** Begin SOURCE RECORDS **
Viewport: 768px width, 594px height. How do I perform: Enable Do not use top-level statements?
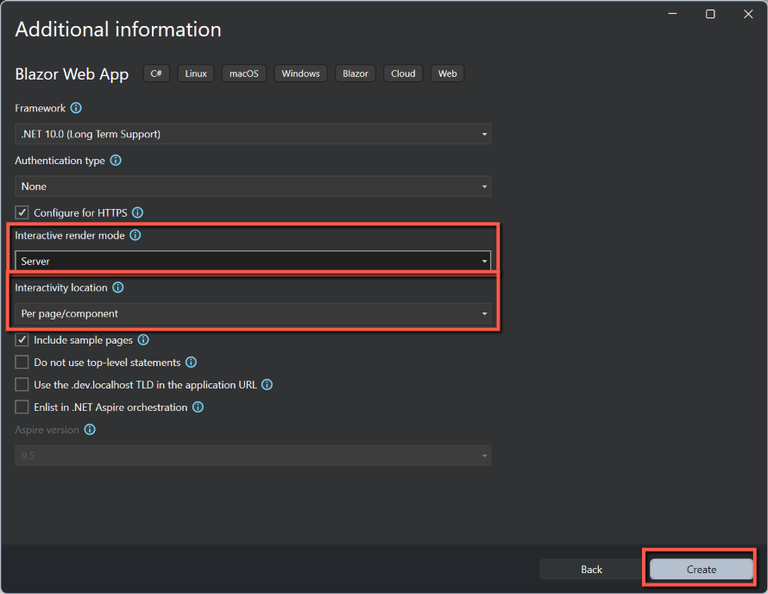point(22,363)
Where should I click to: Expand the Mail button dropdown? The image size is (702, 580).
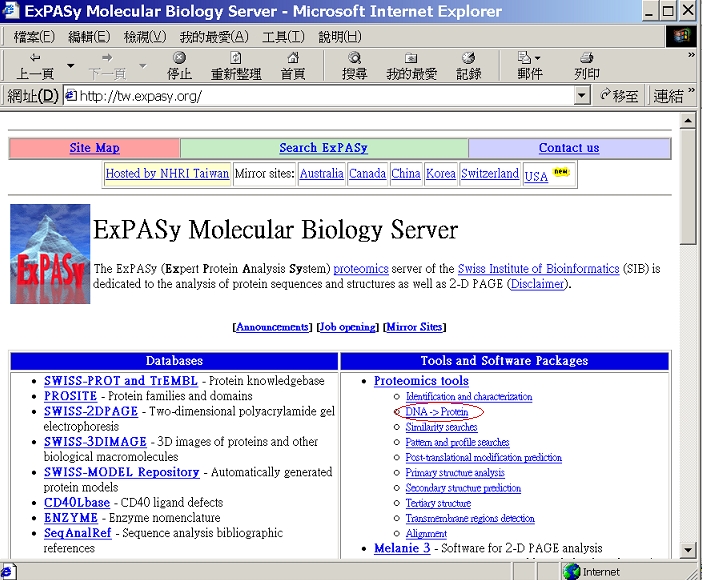[x=538, y=58]
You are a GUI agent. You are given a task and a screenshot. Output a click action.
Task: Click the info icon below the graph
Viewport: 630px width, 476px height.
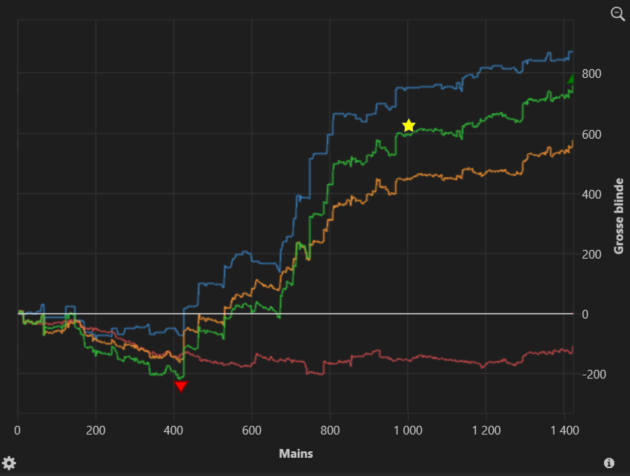[x=609, y=464]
** End SOURCE RECORDS **
AIM OF THE TASK:
Express every line of the records above as a JSON list of strings, with one string per line. Skip blank lines and leave the pictures out.

SOLUTION:
[
  "Viewport: 768px width, 594px height. How do I perform: Enable Do not use top-level statements?",
  "point(22,363)",
  "Where should I click to: Expand the Mail button dropdown? The image size is (702, 580).",
  "[x=538, y=58]",
  "You are a GUI agent. You are given a task and a screenshot. Output a click action.",
  "Task: Click the info icon below the graph",
  "Viewport: 630px width, 476px height.",
  "[x=609, y=464]"
]